From predicting protein folding to designing novel drugs, and even controlling nuclear reactors, artificial intelligence (AI) is being integrated into high-stakes research questions across the natural sciences. Still, we’ve barely scratched the surface of AI’s potential in these fields, according to Kempner Institute associate faculty member Marinka Zitnik.

In two recent works published in Nature and Nature Machine Intelligence, Zitnik and her collaborators offer new frameworks for making sense of today’s vast AI landscape, as well as for applying and adapting existing AI tools to aid in the scientific process, and helping to solve complex problems in the natural sciences.

Understanding the role of AI in scientific discovery

In “Scientific discovery in the age of artificial intelligence,” a review published in Nature, Zitnik led a team of researchers across 38 institutions and three continents to highlight how machine learning breakthroughs from the past decade can help scientists throughout the stages of the scientific process. For example, by leveraging AI’s strengths at handling information at scale to distill insights from millions of past publications and search vast sets of possible hypotheses, scientists are able to identify shared principles across scientific fields and generate novel hypotheses.

“The scientific method has been around since the 17th century, but the techniques used to generate hypotheses, gather data, perform experiments, and collect measurements can now all be enhanced and accelerated through the thoughtful and responsible use of AI,” Zitnik said in a recent interview with the Harvard Medical School, where she is an assistant professor of biomedical informatics.
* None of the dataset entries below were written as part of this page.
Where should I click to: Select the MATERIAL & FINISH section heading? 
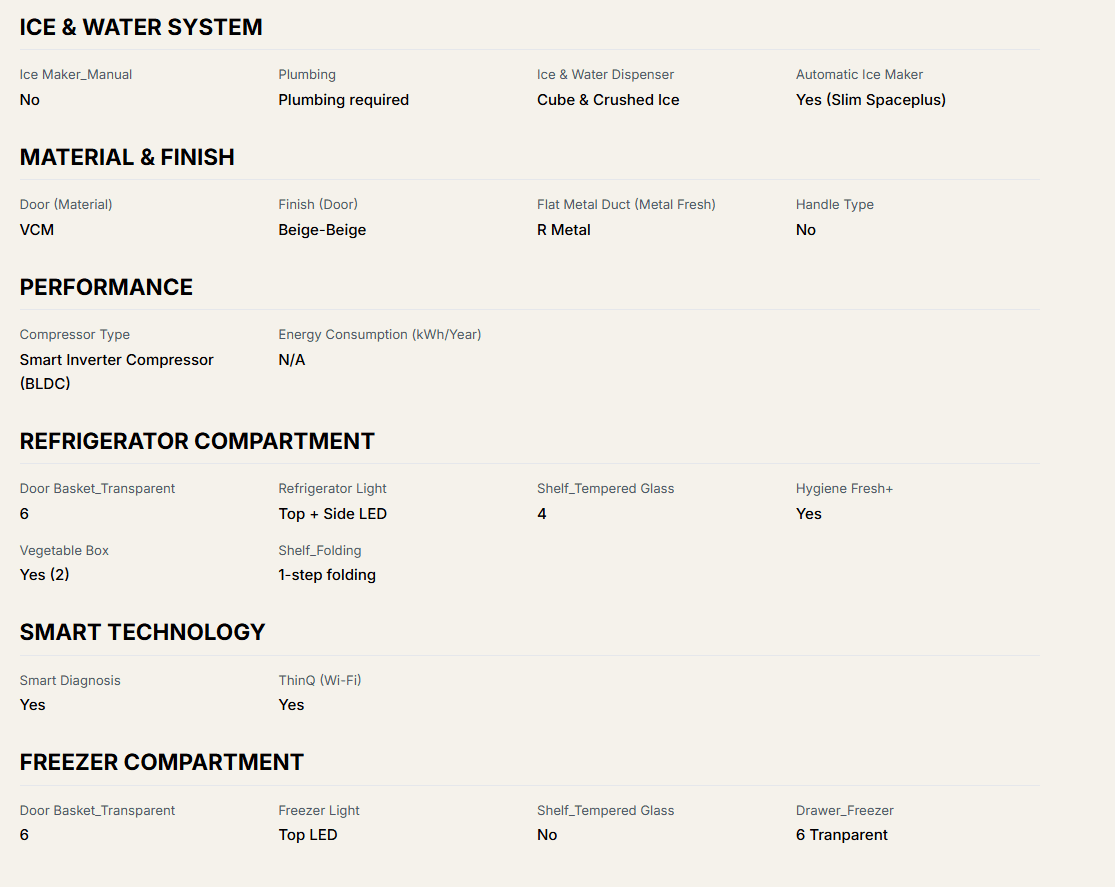(127, 158)
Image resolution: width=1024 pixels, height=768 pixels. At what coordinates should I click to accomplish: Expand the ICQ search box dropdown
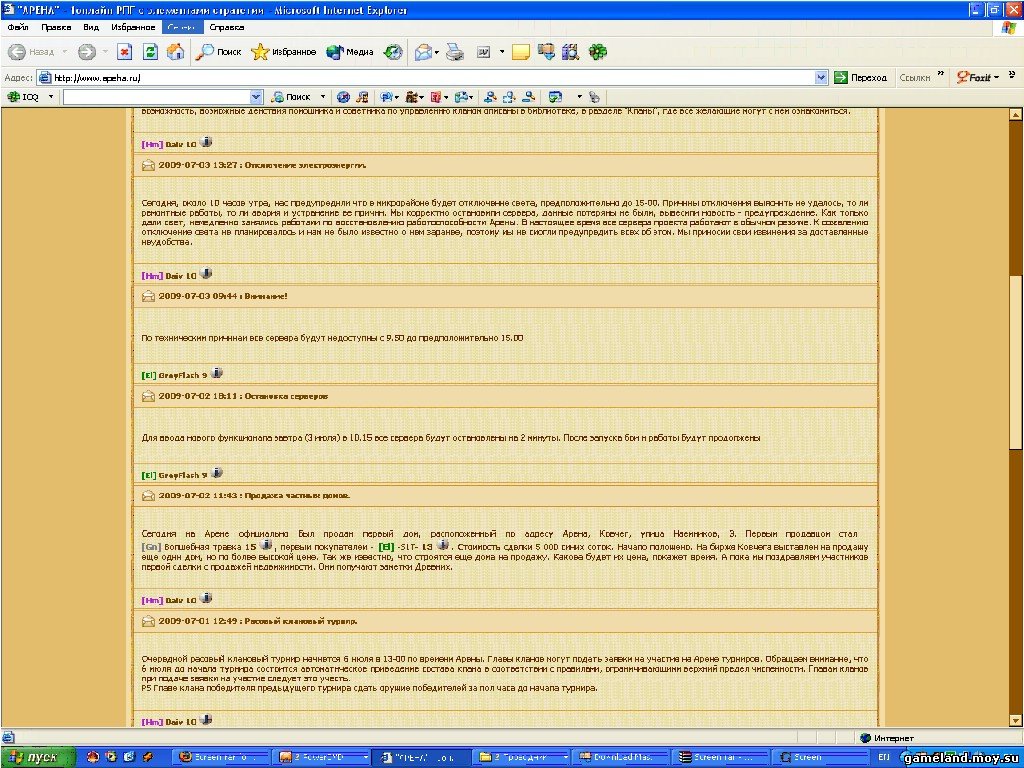coord(256,97)
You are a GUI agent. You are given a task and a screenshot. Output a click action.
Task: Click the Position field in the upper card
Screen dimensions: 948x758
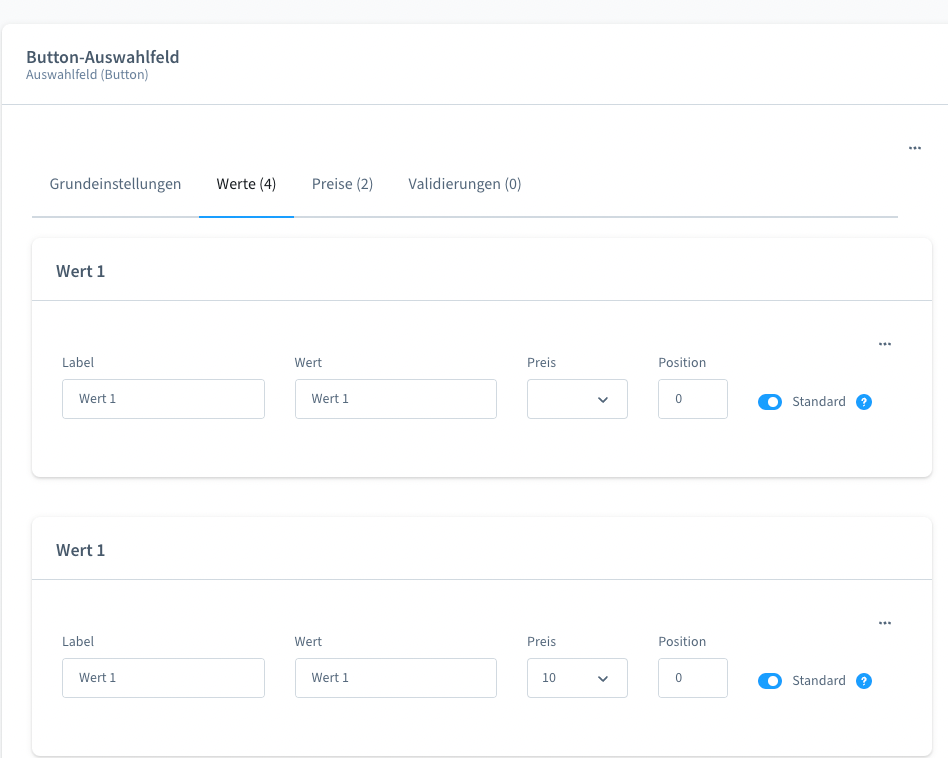[692, 399]
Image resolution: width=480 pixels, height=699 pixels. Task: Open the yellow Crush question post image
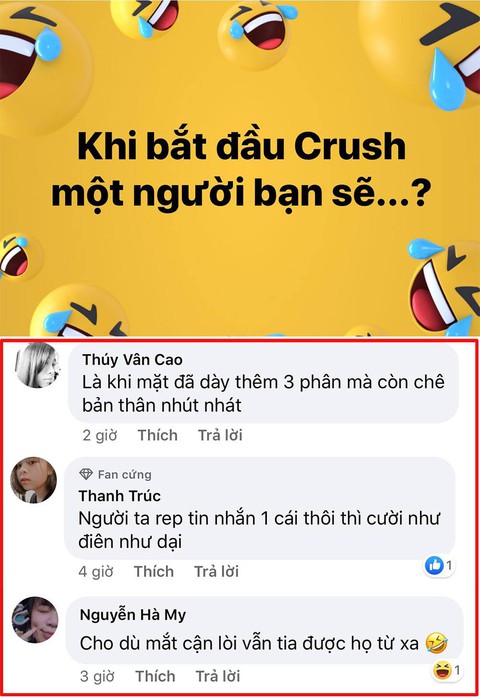point(240,168)
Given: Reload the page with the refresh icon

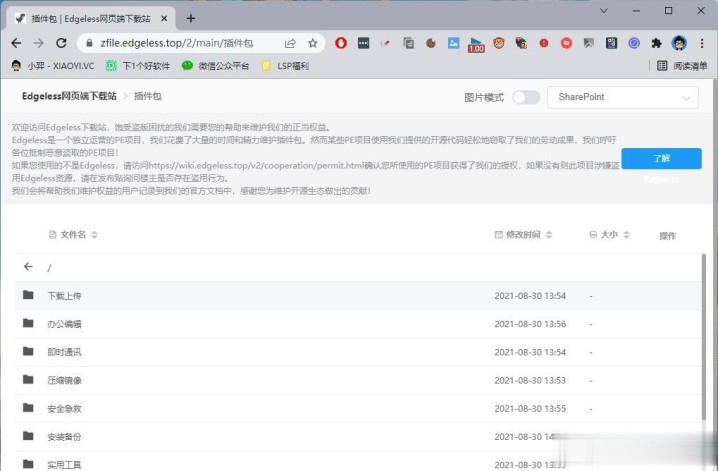Looking at the screenshot, I should (x=61, y=43).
Still, substantial challenges remain to harnessing AI’s full potential in these domains. Handling diverse multimodal data from images and structures to sequences, and fully understanding how powerful but opaque “black-box” models work, will require significant technical innovation. Zitnik advocates for cross-disciplinary collaborations that integrate software and hardware engineers with scientific research teams, as well as leveraging partnerships between industry and academia. “Addressing the challenges will require new modes of thinking and collaboration,” Zitnik and her collaborators write. “Moving forward, we have to change how research teams are formed.”

A deeper look into pre-training paradigms

In “Structure-inducing pre-training,” another recent article in Nature Machine Intelligence, Zitnik and her team conduct a comprehensive review of algorithmic innovations known as pre-training methods. Pre-trained models, especially large language models such as GPT-4, are transforming deep learning. Instead of training many task-specific models, we can now adapt a single pre-trained model to many tasks via fine-tuning. Pre-training teaches a model to identify patterns or make predictions based on an initial task or set of data; this pre-trained model can then be fine-tuned for use on subsequent tasks or data sets.

While pre-training has been an important innovation in training models, there remains considerable uncertainty as to exactly why pre-training helps improve performance for fine-tuning tasks. This is especially true when attempting to adapt language-model pre-training to domains outside of natural language, like the kind of multimodal data used in the natural sciences.

In their paper, Zitnik and her collaborators reveal gaps in our understanding of how pre-training methods structure the “representation space”— the set of features that most accurately represents the data— learned by the model. They then offer a new framework for pre-training, which builds in explicit user guidance to direct the structure of the knowledge learned by the pre-trained model.